■ **Prompt**: Exactly the lines from the line with "Screen dimensions: 1280x800" through the final line of the records below, both ends included, are to be set down. Do not include pictures.

■ **Stored data**:
----
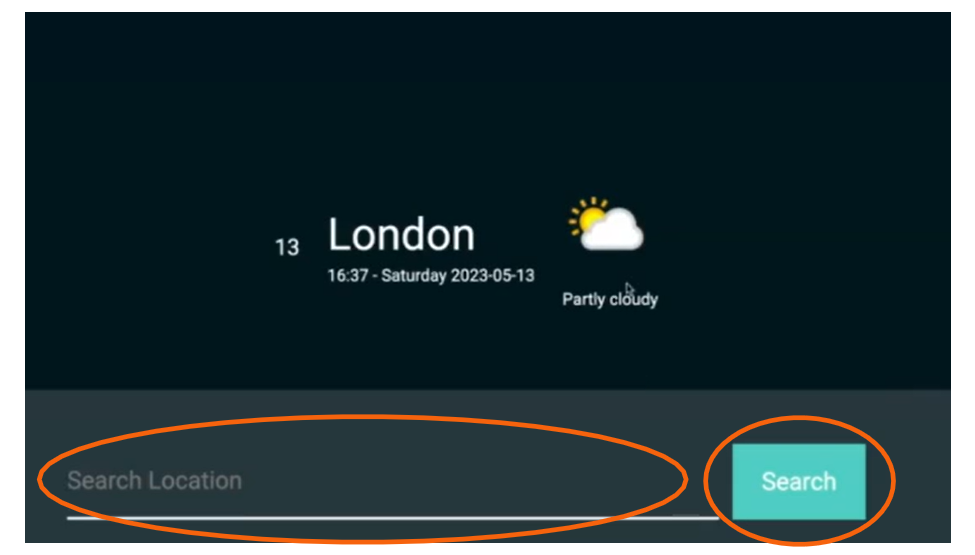Click the orange ellipse outline around the search field
Viewport: 975px width, 555px height.
coord(363,417)
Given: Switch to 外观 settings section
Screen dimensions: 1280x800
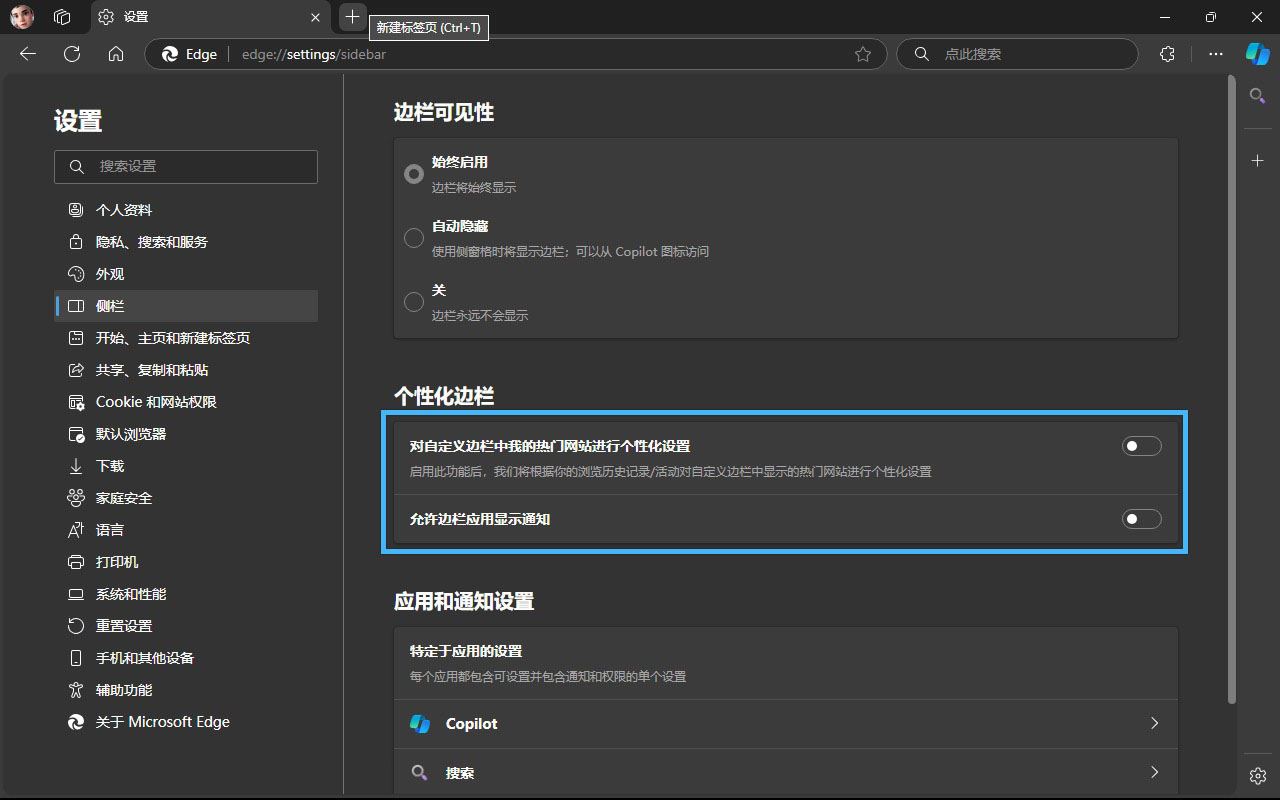Looking at the screenshot, I should click(x=110, y=274).
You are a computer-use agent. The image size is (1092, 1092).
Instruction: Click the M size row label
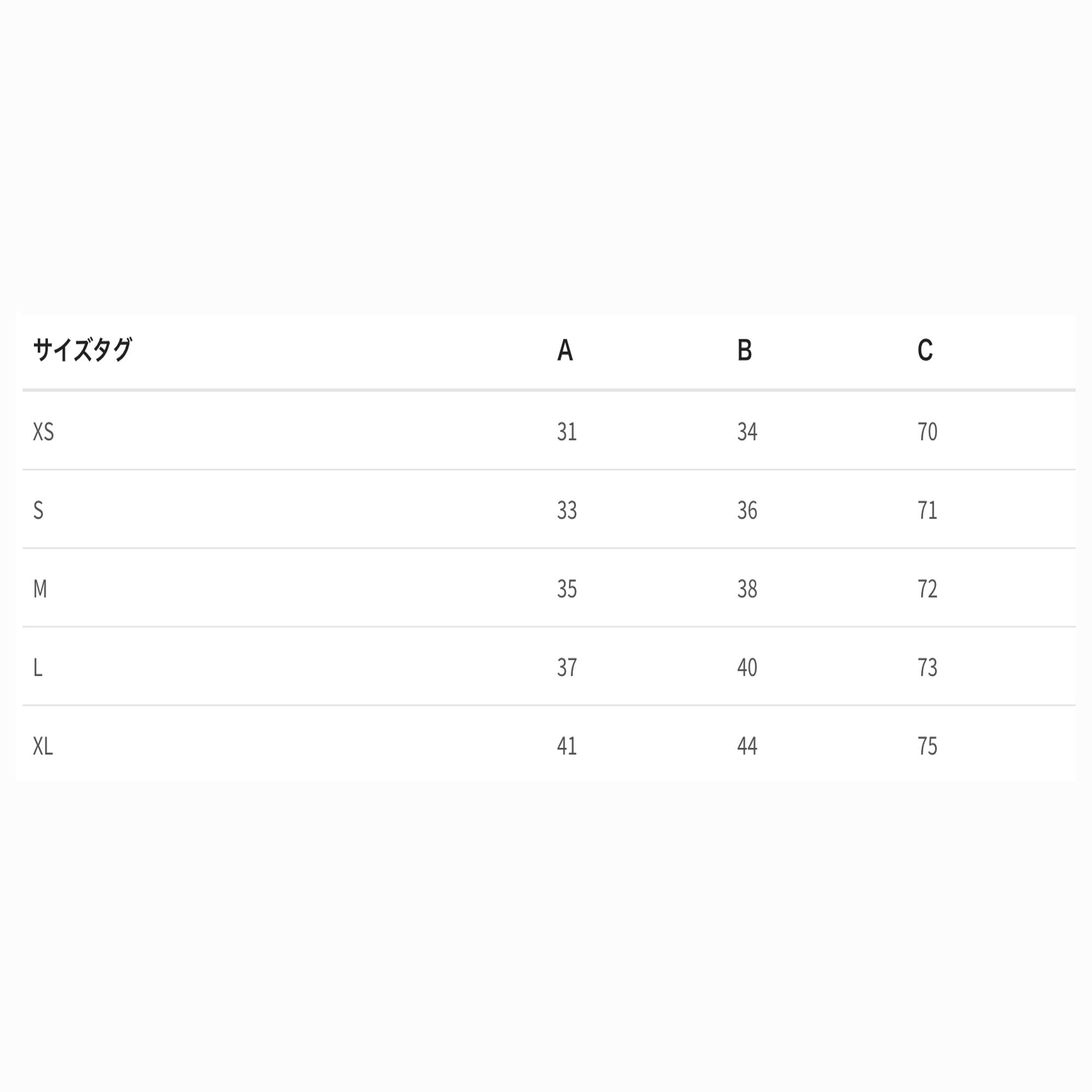pos(40,589)
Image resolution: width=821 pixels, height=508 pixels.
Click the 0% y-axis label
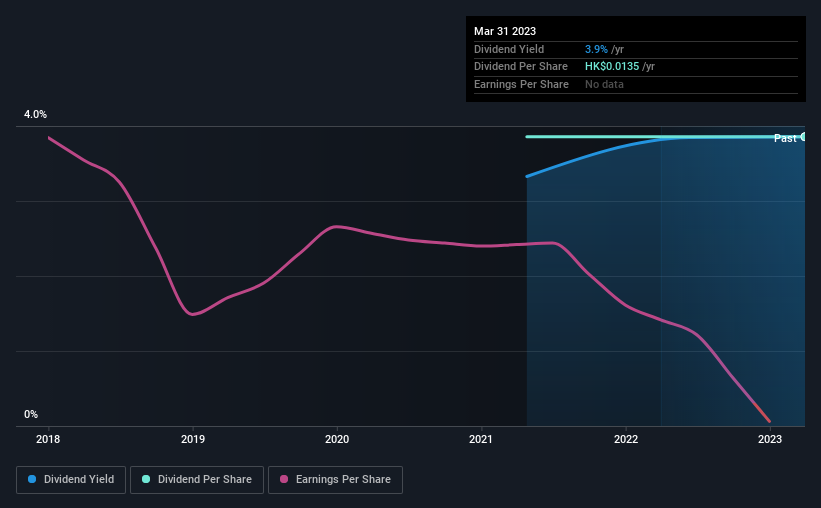point(31,414)
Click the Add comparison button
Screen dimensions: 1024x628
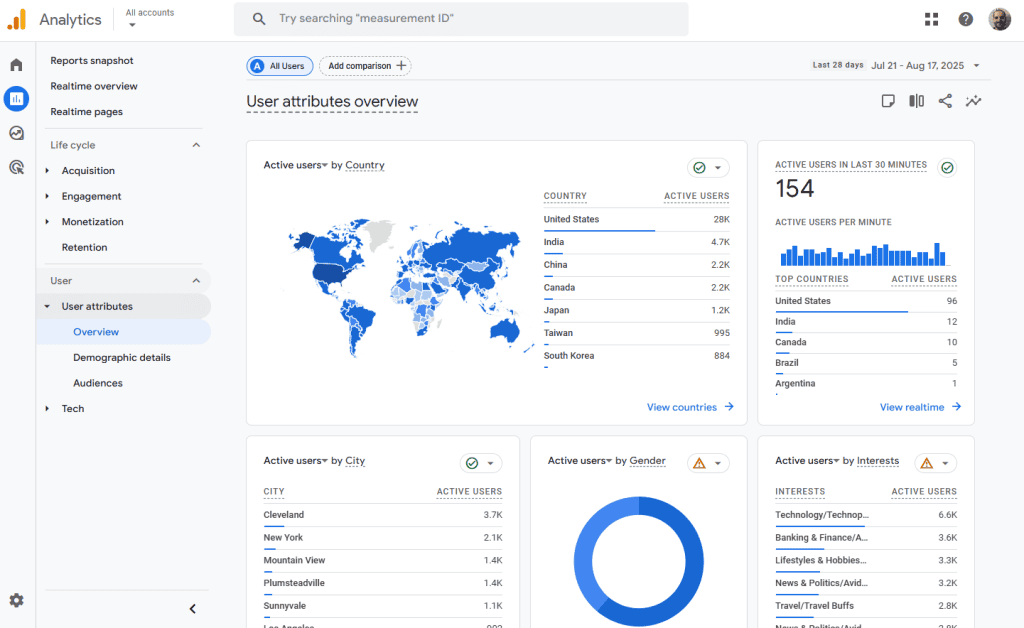[365, 66]
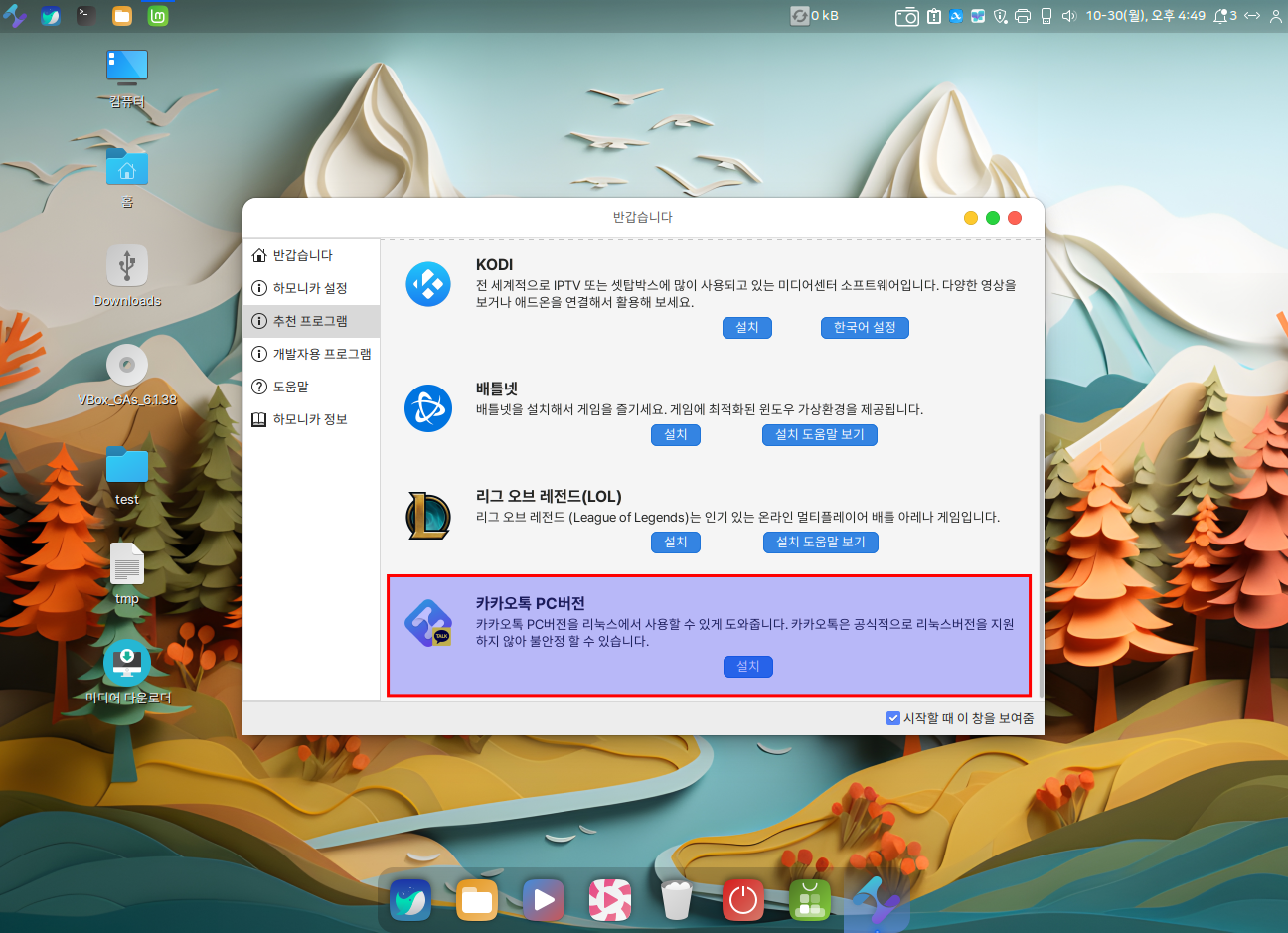Toggle '시작할 때 이 창을 보여줌' checkbox
Viewport: 1288px width, 933px height.
892,718
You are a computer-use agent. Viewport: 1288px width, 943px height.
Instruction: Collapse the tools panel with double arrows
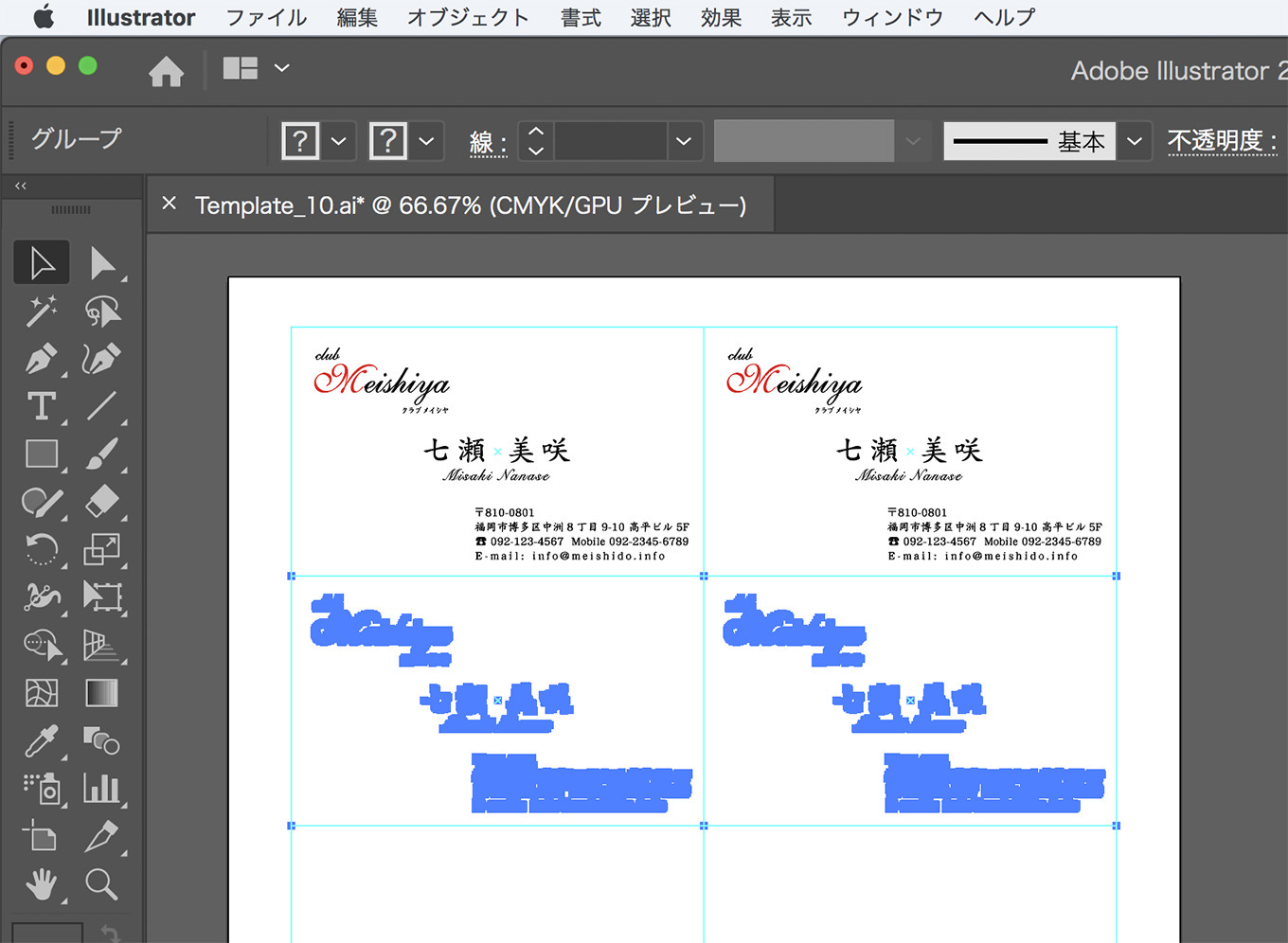(x=21, y=186)
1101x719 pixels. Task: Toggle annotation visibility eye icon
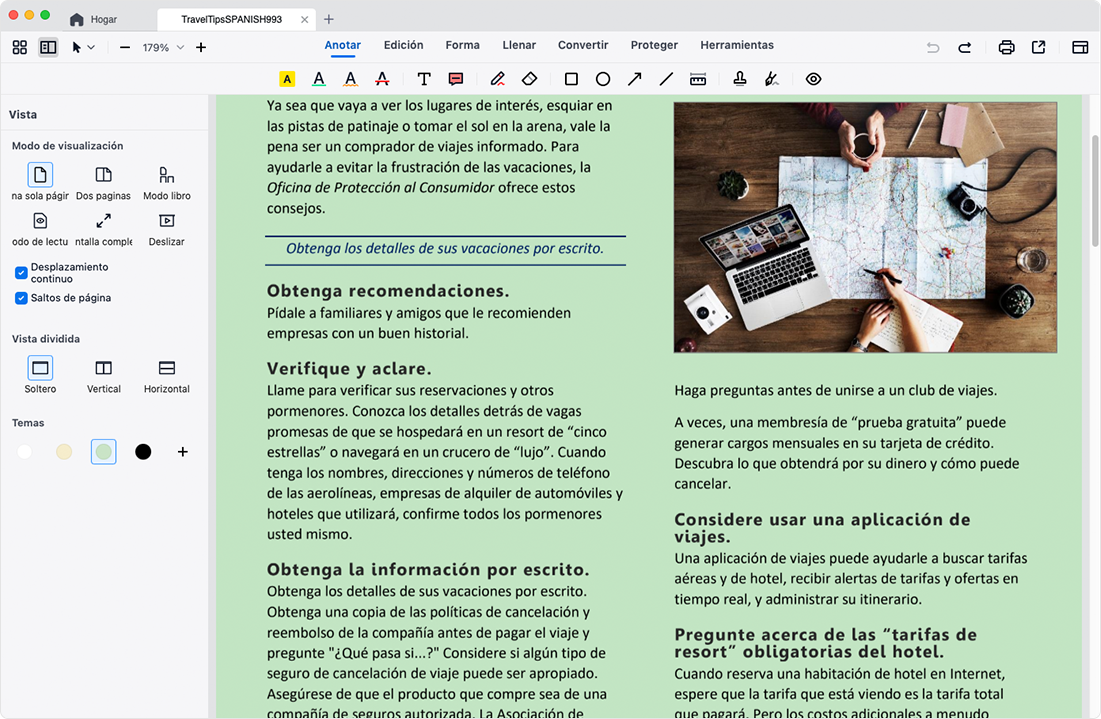click(813, 79)
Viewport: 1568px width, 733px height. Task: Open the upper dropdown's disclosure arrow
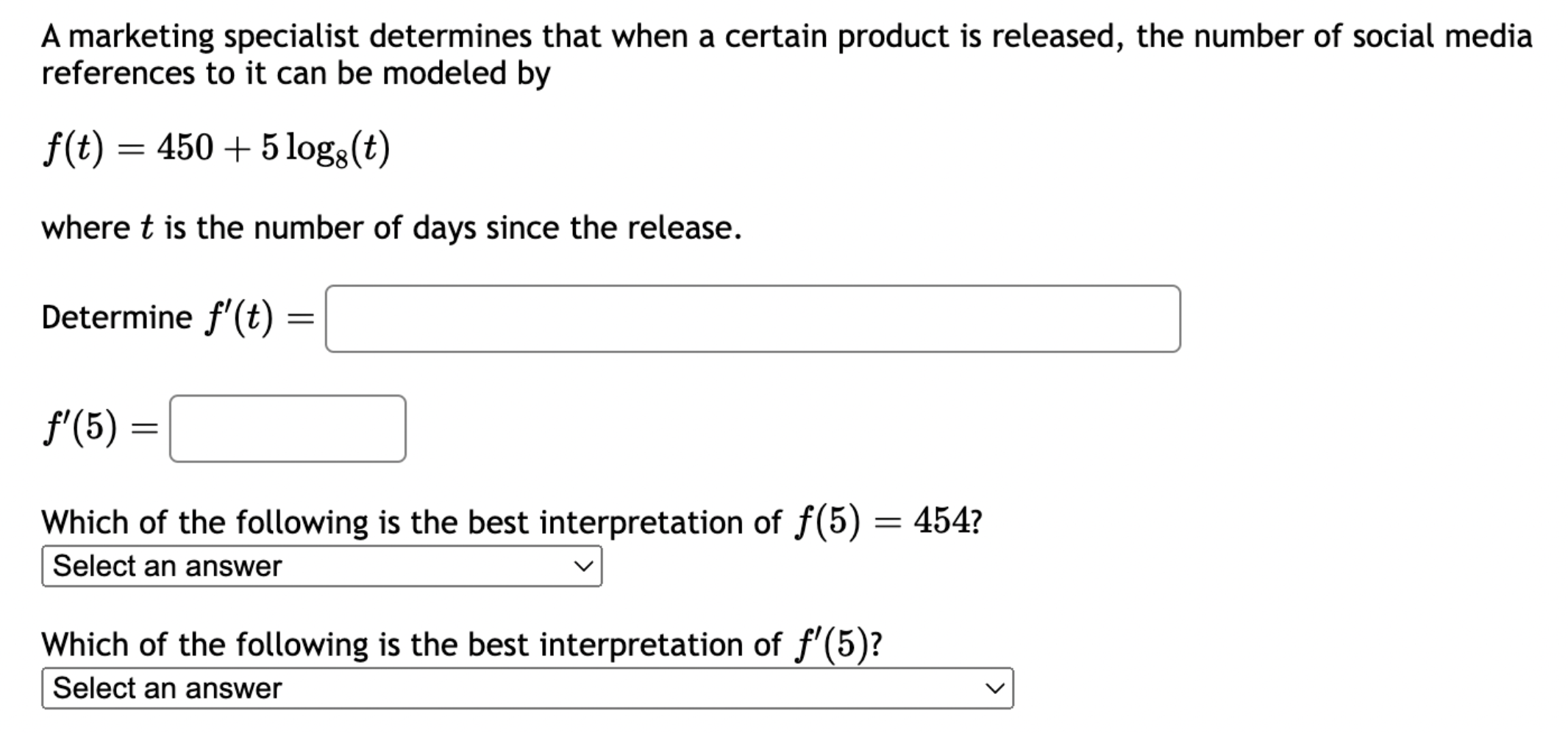click(585, 565)
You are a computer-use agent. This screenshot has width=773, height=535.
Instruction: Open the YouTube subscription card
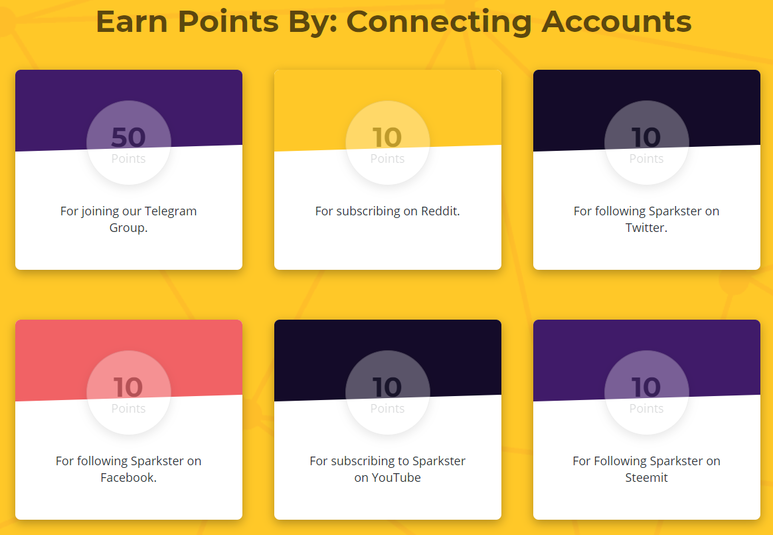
----
■ **Answer to this task**:
Screen dimensions: 1280x800
Looking at the screenshot, I should click(x=110, y=274).
You are a computer-use agent. The image size is (1092, 1092).
Instruction: Click the M size row label
pos(40,589)
Image resolution: width=821 pixels, height=508 pixels.
Click the 0% y-axis label
point(31,414)
Click the Add comparison button
Screen dimensions: 1024x628
[365, 66]
Toggle '시작할 때 이 창을 보여줌' checkbox
Viewport: 1288px width, 933px height.
892,718
You are a computer-use agent. Viewport: 1288px width, 943px height.
Instruction: Collapse the tools panel with double arrows
(x=21, y=186)
1101x719 pixels. Task: Toggle annotation visibility eye icon
click(813, 79)
Viewport: 1568px width, 733px height. Task: Open the upper dropdown's disclosure arrow
click(585, 565)
You are a computer-use agent. This screenshot has width=773, height=535.
Instruction: Open the YouTube subscription card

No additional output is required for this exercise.